Percy: Automating Visual Testing for Seamless UI Quality
This article, created in partnership with Percy, explores how to implement automated visual testing to ensure your user interface (UI) remains consistent across different browsers and screen sizes. While unit and integration tests verify application logic, they often miss visual defects. Percy provides a solution by automating the process of capturing and comparing visual snapshots, highlighting discrepancies and streamlining the review process.
This tutorial uses an API-driven single-page application as a practical example. You'll learn how Percy handles dynamic data and integrates with your workflow for efficient visual reviews and approvals.
Key Benefits of Percy:
Prerequisites:
This tutorial targets intermediate to advanced JavaScript developers familiar with ES6 syntax, Express.js (for RESTful APIs), jQuery, Axios, CSS frameworks, Git branching strategies, and ideally, experience with testing frameworks. A GitHub account is required. We'll use a sample currency application available on GitHub.
Understanding Percy:
Percy offers a platform and workflow for visual testing of web apps, static sites, and component libraries. Its free plan includes unlimited team members, 5,000 snapshots monthly (with a one-month history), and unlimited projects. The process involves installing an SDK, creating a project dashboard, and integrating with your codebase.

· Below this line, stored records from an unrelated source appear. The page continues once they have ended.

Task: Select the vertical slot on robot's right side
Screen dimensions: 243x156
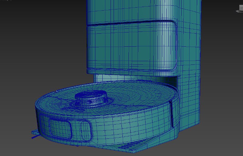Action: click(171, 114)
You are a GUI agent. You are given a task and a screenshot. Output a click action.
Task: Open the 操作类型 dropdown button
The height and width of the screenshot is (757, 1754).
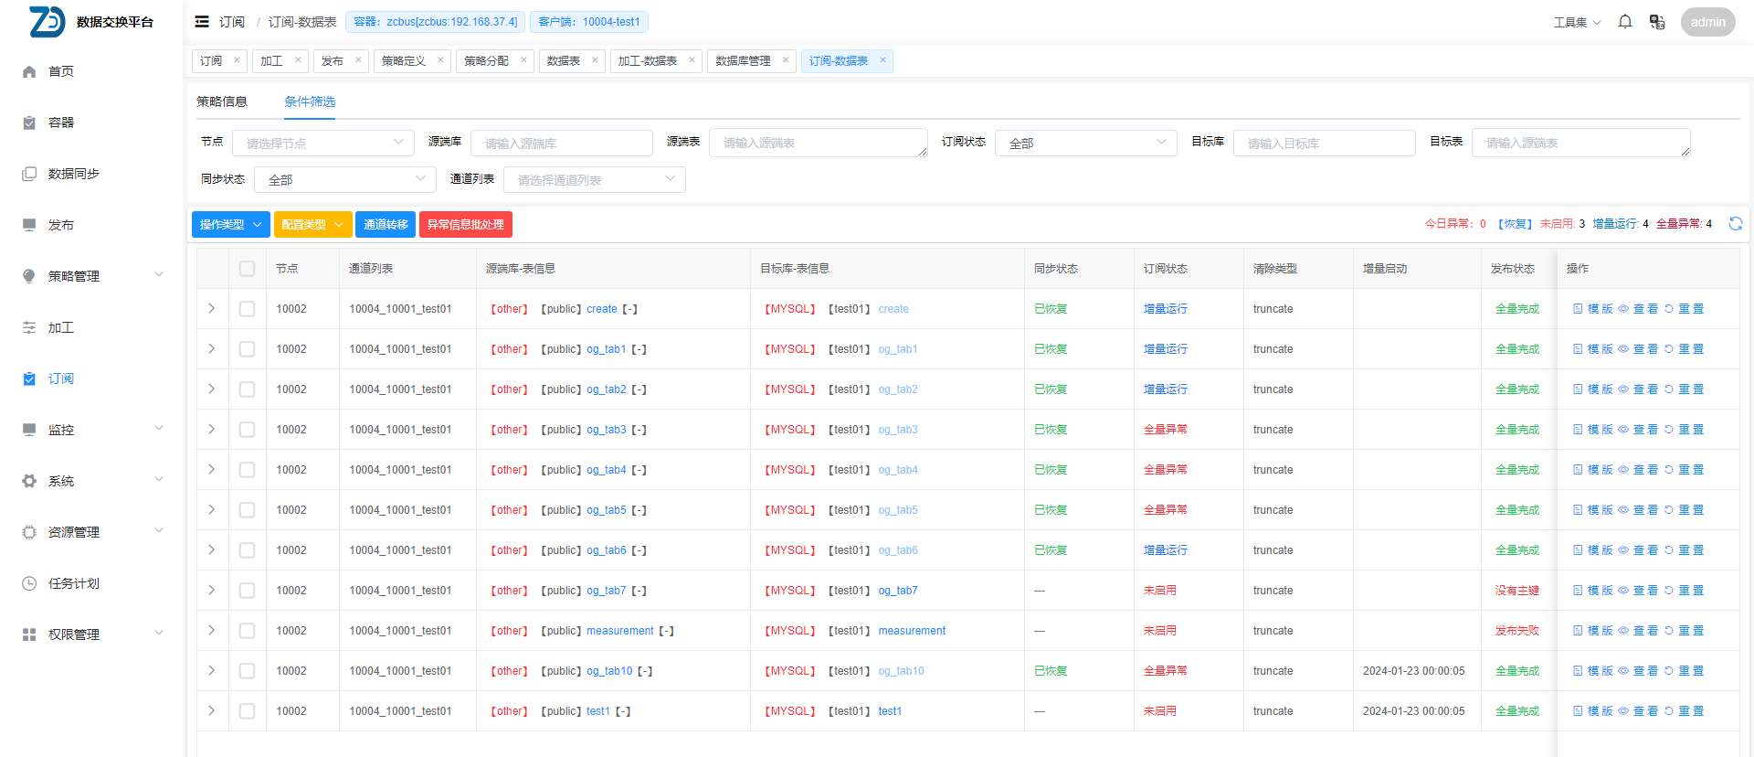coord(230,225)
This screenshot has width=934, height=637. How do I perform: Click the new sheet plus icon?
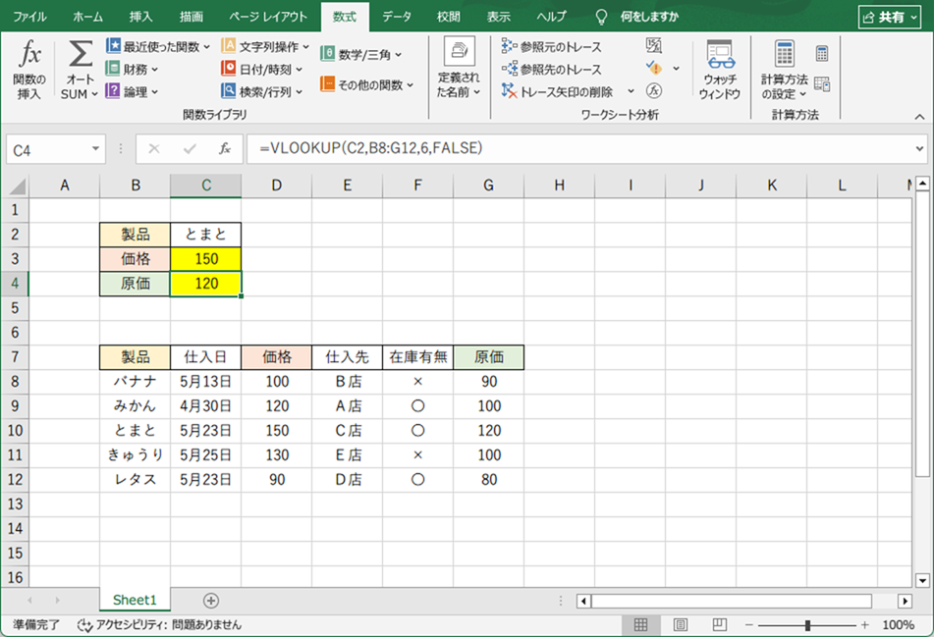(210, 601)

Percy renders snapshots in Chrome and Firefox, supporting up to ten screen resolutions.
Implementation Steps:
Setting up the Demo Project: Fork the provided GitHub repository and follow the README instructions to set up the sample currency application.

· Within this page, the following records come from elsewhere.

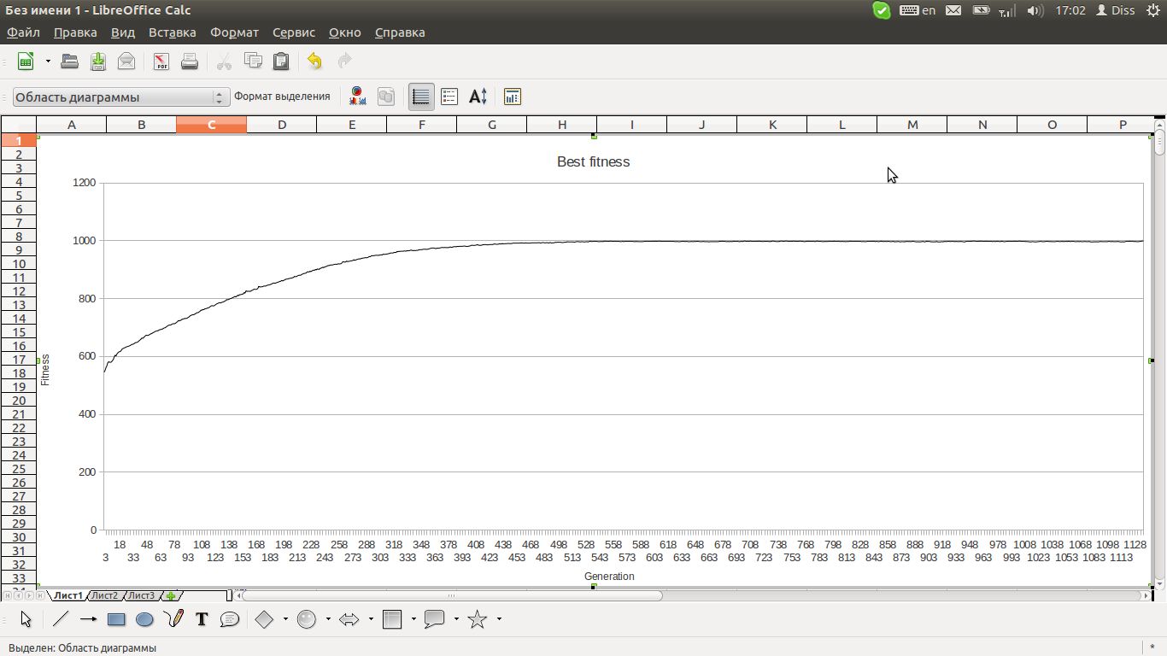Image resolution: width=1167 pixels, height=656 pixels.
Task: Toggle chart legend display
Action: click(x=449, y=97)
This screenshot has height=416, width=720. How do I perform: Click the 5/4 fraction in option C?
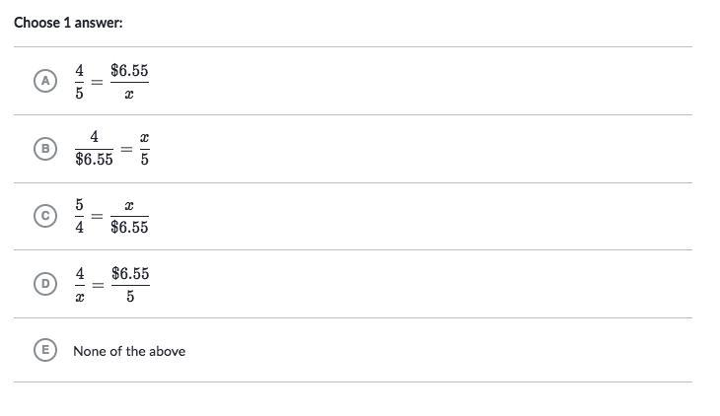coord(80,216)
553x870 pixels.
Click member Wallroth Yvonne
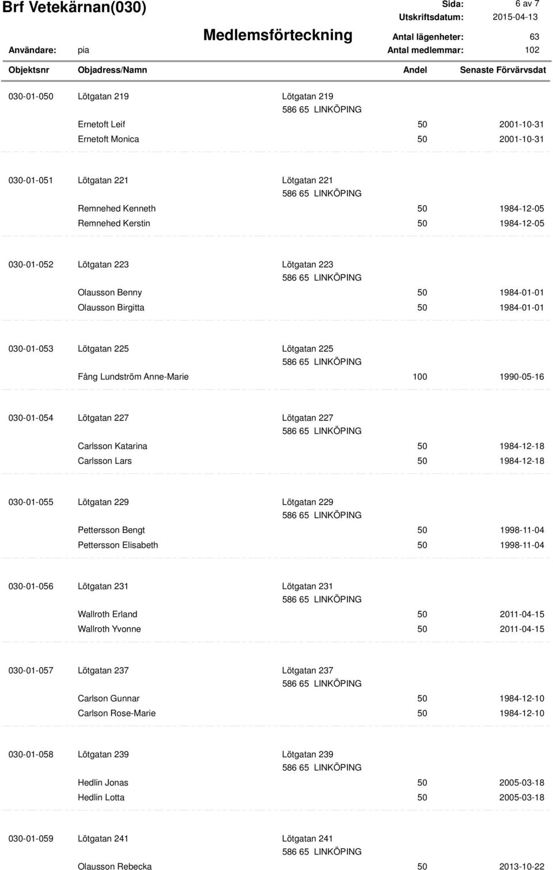point(109,629)
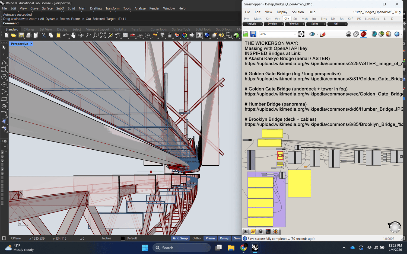Click the Zoom Extents icon
407x254 pixels.
coord(103,35)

Setting up the Percy Project Dashboard: Sign up for a free Percy account, create a project ("Percy-Tutorial"), and link it to your GitHub repository. Obtain your PERCY_TOKEN
.
Generating Percy Snapshots: Install the @percy/script
package (npm install -D @percy/script
). Create snapshots.js
(see the original article for the code). This script uses Puppeteer to interact with the application and generate snapshots for each page. Remember to run npm start
in a separate terminal to start the application before running the Percy script. Execute the script using export PERCY_TOKEN=<your_token> && npx percy exec -- node snapshots.js</your_token>
.
Handling Dynamic Data: Modify snapshots.js
to intercept API requests and replace responses with mock data to ensure consistent snapshots. (See the original article for the updated code).

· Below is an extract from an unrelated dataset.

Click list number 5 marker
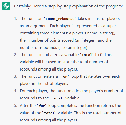The height and width of the screenshot is (125, 126). [16, 106]
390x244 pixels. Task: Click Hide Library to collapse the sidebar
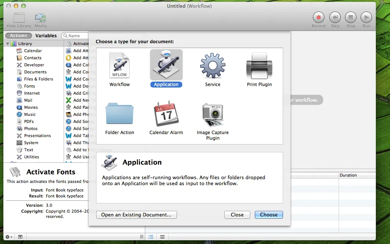point(18,18)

Approval Workflow: Create a feature branch, make visual changes, commit, push, create a pull request on GitHub, run Percy tests, approve the build in the Percy dashboard, and merge the branch. Finally, update the master branch and run Percy tests again to establish a new baseline.
Continuous Integration (CI) and SDK Integration:
Percy integrates with various CI/CD platforms (AppVeyor, Azure Pipelines, etc.) for automated testing. It also supports various SDKs for integration with different testing frameworks (e.g., Cypress). The original article provides an example of Cypress integration.
Conclusion:
Percy significantly enhances UI testing by automating the process and providing a streamlined workflow for reviewing and approving visual changes. By integrating Percy into your development process, you can significantly reduce the risk of releasing products with visual defects. The FAQs in the original article provide further details on visual testing concepts and Percy's capabilities.